All literal tides "flee the shore," so the first line of this poem seems to refer to a more figurative tide, rather than a literal one of water. Perhaps this tide is actually the tide of pigeons that lurk the shores of the beach? In that case, the imagery would accurately portray the habits of a flight of pigeons crowding the beach, refusing to retreat from the water's edge despite the imminent threat of intrusion by human feet, approaching predators, and even surging waves until the last possible moment.

As you said yourself that you like pigeons, no doubt you have seen and heard them when they /are/ all simultaneously forced to take flight, whether it be to retreat from outside threats or to find more food, etc., etc.

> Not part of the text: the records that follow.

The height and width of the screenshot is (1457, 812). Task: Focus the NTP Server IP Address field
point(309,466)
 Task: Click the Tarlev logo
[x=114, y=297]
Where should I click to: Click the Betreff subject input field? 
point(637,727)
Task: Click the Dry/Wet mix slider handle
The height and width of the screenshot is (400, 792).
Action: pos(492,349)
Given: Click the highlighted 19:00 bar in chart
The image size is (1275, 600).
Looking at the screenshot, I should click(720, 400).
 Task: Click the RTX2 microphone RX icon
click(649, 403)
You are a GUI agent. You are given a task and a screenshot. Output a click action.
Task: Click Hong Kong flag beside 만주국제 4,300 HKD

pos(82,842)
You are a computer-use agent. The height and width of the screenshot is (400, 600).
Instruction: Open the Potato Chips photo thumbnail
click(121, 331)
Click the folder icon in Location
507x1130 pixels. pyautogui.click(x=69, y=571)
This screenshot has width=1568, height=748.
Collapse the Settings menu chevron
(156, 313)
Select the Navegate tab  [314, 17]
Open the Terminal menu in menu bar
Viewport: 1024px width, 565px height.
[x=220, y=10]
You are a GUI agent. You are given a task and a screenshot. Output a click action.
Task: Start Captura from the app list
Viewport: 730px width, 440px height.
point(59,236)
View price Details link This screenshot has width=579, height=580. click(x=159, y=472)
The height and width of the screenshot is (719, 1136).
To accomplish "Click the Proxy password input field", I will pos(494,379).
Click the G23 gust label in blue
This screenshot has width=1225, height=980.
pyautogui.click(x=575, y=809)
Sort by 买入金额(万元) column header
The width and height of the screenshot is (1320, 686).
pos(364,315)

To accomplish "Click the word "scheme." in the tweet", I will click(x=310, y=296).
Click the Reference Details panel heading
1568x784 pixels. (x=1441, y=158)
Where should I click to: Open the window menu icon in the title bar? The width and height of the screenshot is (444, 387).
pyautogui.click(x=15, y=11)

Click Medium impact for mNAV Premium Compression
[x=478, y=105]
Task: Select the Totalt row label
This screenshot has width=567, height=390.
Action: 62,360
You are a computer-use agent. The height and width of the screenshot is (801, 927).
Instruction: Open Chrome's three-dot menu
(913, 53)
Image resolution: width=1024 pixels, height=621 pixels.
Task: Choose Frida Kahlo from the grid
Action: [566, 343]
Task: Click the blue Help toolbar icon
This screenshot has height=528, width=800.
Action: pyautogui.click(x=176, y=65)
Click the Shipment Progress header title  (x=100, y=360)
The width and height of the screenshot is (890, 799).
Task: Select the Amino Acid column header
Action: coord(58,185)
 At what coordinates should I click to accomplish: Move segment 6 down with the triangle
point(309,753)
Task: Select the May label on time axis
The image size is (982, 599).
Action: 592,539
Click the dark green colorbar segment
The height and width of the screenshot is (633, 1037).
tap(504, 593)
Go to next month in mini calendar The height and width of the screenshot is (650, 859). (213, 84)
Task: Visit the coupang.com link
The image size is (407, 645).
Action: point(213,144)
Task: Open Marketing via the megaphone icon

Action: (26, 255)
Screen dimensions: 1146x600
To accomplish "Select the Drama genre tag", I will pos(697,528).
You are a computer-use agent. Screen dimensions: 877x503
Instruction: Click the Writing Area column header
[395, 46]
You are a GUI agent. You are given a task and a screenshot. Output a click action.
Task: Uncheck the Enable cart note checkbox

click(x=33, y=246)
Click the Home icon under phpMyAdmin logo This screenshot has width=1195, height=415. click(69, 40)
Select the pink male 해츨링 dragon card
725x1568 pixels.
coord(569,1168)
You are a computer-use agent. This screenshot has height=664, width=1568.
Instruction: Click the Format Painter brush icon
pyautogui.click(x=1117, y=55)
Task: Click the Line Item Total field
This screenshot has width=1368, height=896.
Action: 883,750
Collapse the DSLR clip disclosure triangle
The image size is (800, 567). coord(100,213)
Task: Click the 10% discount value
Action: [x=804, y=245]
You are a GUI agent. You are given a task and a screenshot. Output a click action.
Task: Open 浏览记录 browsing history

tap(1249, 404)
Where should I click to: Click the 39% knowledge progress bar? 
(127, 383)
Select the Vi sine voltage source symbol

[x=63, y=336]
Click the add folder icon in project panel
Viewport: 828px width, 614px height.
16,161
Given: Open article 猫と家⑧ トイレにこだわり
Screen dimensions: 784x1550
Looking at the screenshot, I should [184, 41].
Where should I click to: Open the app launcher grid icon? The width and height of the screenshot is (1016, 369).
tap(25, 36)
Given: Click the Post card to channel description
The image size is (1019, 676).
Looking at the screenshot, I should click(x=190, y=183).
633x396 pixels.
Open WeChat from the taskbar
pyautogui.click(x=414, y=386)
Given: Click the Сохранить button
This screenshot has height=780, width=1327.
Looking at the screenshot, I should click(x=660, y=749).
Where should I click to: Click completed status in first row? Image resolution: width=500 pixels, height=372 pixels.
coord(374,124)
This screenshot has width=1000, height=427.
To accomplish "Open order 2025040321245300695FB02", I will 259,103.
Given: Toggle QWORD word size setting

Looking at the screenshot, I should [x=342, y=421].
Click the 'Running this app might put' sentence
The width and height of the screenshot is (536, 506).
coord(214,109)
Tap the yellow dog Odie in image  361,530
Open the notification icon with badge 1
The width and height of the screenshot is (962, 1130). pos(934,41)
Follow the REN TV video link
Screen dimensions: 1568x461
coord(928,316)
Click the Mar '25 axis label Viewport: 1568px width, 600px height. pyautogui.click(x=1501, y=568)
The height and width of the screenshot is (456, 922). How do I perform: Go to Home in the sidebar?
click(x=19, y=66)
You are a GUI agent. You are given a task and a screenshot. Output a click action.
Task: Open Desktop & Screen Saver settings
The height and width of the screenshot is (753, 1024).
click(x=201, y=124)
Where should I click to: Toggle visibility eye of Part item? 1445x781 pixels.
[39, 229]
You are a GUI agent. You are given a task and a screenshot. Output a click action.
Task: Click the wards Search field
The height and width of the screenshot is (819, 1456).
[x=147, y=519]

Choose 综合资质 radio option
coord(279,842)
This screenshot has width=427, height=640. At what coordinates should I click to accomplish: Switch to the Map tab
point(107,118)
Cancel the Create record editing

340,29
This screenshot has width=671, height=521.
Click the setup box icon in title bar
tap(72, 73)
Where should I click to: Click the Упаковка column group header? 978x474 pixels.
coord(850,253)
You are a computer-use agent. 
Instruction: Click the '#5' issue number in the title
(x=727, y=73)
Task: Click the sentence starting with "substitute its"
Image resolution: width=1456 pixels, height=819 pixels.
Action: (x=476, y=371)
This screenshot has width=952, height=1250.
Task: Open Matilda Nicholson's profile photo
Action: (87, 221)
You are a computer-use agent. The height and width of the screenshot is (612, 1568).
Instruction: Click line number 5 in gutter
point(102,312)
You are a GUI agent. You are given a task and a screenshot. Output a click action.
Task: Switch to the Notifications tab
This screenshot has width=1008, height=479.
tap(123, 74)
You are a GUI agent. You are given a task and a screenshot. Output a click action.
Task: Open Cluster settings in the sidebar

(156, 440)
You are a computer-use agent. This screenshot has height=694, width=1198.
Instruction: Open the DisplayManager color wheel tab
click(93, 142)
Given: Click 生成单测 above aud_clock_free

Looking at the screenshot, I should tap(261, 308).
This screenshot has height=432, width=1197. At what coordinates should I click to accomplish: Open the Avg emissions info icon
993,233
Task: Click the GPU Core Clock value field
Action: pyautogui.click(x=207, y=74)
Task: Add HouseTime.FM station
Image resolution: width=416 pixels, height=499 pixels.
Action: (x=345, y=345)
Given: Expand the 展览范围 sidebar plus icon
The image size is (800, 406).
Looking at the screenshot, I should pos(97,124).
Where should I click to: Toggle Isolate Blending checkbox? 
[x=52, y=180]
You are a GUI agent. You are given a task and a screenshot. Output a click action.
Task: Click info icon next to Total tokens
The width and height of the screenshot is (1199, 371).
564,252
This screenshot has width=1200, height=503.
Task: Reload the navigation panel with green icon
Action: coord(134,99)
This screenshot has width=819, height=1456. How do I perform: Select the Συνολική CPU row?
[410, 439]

I agree that the sound of a huge flight of pigeons taking to the air /does/ resemble that of leaves brushing against each each swiftly in the sky, though the flapping of wings still has its own distinct signature to our ears. That was a lovely comparison and one that I would not have thought of myself. But that's why I'm more a reader than a writer, I suppose!

I rarely take trips to the beach, but the few times I have done so, there is a sense of timelessness that never fails to settle on the sands come evening. The sky is brilliantly red or or orange or even pink, and it seems to take eons for the sun to finally and completely disappear over the waterline and from our view. The pigeons don't seem to notice the passage of time, either - they stalk about and peck at the sands or at each other or at themselves until they all seem to respond to a single call, a signal that they all heed simultaneously - and then they take wing all together. I've been woken by the "claps of thunder" they produce when taking to the sky, so I understand and appreciate this example of auditory imagery.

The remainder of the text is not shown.